Figure 2. Phage clusters exhibit unique evolutionary trajectories

a, Cluster-specific intra-cluster (orange) and inter-cluster (black) comparisons are plotted as in Figure 1a for representative actinobacteriophage clusters and grouped by their predicted or known lifestyle, with cluster and host genus indicated. n = number of phages present in the specific cluster. b, Stacked bargraphs for 44 actinobacteriophage clusters in which the evolutionary mode of their constituent phages could be determined, along with their predicted lifestyle. For each cluster, the percentage of the constituent phages that are predicted to be temperate or lytic, along with the percentage of the constituent phages that are predicted to be in each evolutionary mode, are indicated. c, Pie chart reflecting the proportion of all actinobacteriophage clusters in each mode (same color scheme as in panel b). d, BLAST-based whole genome alignments of two individual phage comparisons highlight class 1 (Cluster F phages Bobi and Cerasum) and class 2 (Cluster A phages Bactobuster and RhynO) temperate phages. Both comparisons have approximately equal gene content dissimilarities (0.51 and 0.50, respectively) but markedly unequal whole genome nucleotide distances (0.07 and 0.25, respectively). Spectrum color shading reflects BLASTN e-value significance of aligned regions, ranging from unrelated (white) to closely related (violet).

Figure 3. Evolutionary modes correlate with different rates of HGT

a Mycobacteriophage Cluster A-specific comparisons are plotted (left) similar to Fig. 2, but subcluster relationships are highlighted. Cluster A comparisons involving two Subcluster A1 phages (cyan), two non-Subcluster A1 phages (dark green), one Subcluster A1 and one non-Subcluster A1 phage (purple), one Subcluster A1 and one non-Cluster A phage (black), and one non-Subcluster A1 and one non-Cluster A phage (grey) are plotted. Subcluster A1 phages exhibit HGCF compared to other Cluster A phages. n = number of Cluster A phages in Subcluster A1 (n_A1) and Subclusters A2-A17 (n_non-A1).
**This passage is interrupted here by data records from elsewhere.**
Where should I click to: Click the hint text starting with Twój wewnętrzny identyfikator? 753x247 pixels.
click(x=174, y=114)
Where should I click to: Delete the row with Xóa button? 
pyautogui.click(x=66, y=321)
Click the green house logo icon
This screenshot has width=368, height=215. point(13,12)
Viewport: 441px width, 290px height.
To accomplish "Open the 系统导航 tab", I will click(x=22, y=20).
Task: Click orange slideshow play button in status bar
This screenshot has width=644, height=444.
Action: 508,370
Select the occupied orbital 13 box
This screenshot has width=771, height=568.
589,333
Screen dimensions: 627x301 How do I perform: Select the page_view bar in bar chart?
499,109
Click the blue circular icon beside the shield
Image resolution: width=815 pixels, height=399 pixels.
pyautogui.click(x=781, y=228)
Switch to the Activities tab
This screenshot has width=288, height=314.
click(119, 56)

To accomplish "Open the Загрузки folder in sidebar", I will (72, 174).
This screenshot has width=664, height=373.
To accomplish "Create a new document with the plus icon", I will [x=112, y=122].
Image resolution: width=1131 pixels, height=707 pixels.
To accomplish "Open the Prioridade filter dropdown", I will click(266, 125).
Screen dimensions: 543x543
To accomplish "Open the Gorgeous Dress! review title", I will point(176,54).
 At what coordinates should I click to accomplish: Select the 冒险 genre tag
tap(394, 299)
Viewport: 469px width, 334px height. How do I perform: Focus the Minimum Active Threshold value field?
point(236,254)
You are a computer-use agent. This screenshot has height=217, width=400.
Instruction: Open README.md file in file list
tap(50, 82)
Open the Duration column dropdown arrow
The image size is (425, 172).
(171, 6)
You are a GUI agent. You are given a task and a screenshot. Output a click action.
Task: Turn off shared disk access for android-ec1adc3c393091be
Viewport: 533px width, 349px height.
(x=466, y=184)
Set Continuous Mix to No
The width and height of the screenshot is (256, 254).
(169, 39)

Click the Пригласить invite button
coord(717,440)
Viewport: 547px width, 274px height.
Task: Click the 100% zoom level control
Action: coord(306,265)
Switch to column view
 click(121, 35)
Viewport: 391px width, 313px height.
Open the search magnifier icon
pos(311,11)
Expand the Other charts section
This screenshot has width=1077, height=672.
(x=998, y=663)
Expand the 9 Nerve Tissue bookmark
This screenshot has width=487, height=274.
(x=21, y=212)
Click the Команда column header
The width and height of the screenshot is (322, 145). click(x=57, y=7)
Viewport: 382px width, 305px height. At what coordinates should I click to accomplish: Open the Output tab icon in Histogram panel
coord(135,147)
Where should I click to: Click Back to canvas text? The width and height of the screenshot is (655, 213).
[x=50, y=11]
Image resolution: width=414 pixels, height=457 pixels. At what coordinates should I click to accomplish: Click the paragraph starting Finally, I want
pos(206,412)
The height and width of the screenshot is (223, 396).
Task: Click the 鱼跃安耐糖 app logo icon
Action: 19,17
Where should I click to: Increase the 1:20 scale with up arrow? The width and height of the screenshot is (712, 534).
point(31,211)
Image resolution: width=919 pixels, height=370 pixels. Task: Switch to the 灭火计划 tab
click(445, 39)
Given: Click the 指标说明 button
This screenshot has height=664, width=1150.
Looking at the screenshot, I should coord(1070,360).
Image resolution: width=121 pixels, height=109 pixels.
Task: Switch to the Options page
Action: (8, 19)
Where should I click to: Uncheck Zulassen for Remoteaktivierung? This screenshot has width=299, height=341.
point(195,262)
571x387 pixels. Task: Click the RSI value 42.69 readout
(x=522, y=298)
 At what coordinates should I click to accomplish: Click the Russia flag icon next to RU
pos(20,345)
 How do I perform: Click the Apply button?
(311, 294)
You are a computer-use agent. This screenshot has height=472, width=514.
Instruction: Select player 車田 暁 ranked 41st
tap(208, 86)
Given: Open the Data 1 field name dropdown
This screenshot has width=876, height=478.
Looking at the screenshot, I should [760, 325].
The same Cluster A gene content dissimilarities were plotted (right) against pairwise branch lengths from the phylogenetic tree in panel b. Box indicates the area of the plot enlarged in panel c. b, Phylogenetic tree of all Cluster A phages based on structural/assembly genes. All branches are colored as in panel a, highlighting that all A1 phages form a monophyletic clade. c, Enlarged area of plot in panel a (right) to highlight different patterns of gene content changes. d, Bar graph of the predicted number of pham gains and losses per substitution per amino acid site for A1 and non-A1 phages. e, Bar graph of the predicted number of pham gains and losses as in panel d for additional representative clusters (colored as in Supplementary Fig. 8a). f, Comparison of phages in specific representative clusters in the phylogenetic analysis, using several genome metrics such as GC content, genome size (size), and the number of all genes or genes in functional categories per genome (struc./asmbly = structural and assembly; recomb./rep. = recombination and replication; NKF = no known function). Each data point is a phage genome, and boxplots depict the middle 50% of the data surrounding the median (black bar).

Figure 4. Host phyla exhibit diversity in phage evolutionary modes

a-e, Genomic similarities in Figure 1a were divided based on the five most predominant host phyla. Each host phylum displays unique phage genomic similarity profiles, indicating that patterns of phage evolution vary based on host. Pie charts reflect the proportion of phages of each host phylum that are predicted to be in each mode for each predicted lifestyle, as in Fig. 1d (L = lytic, T = temperate). n = number of phages present in the host phylum that were used for the analysis.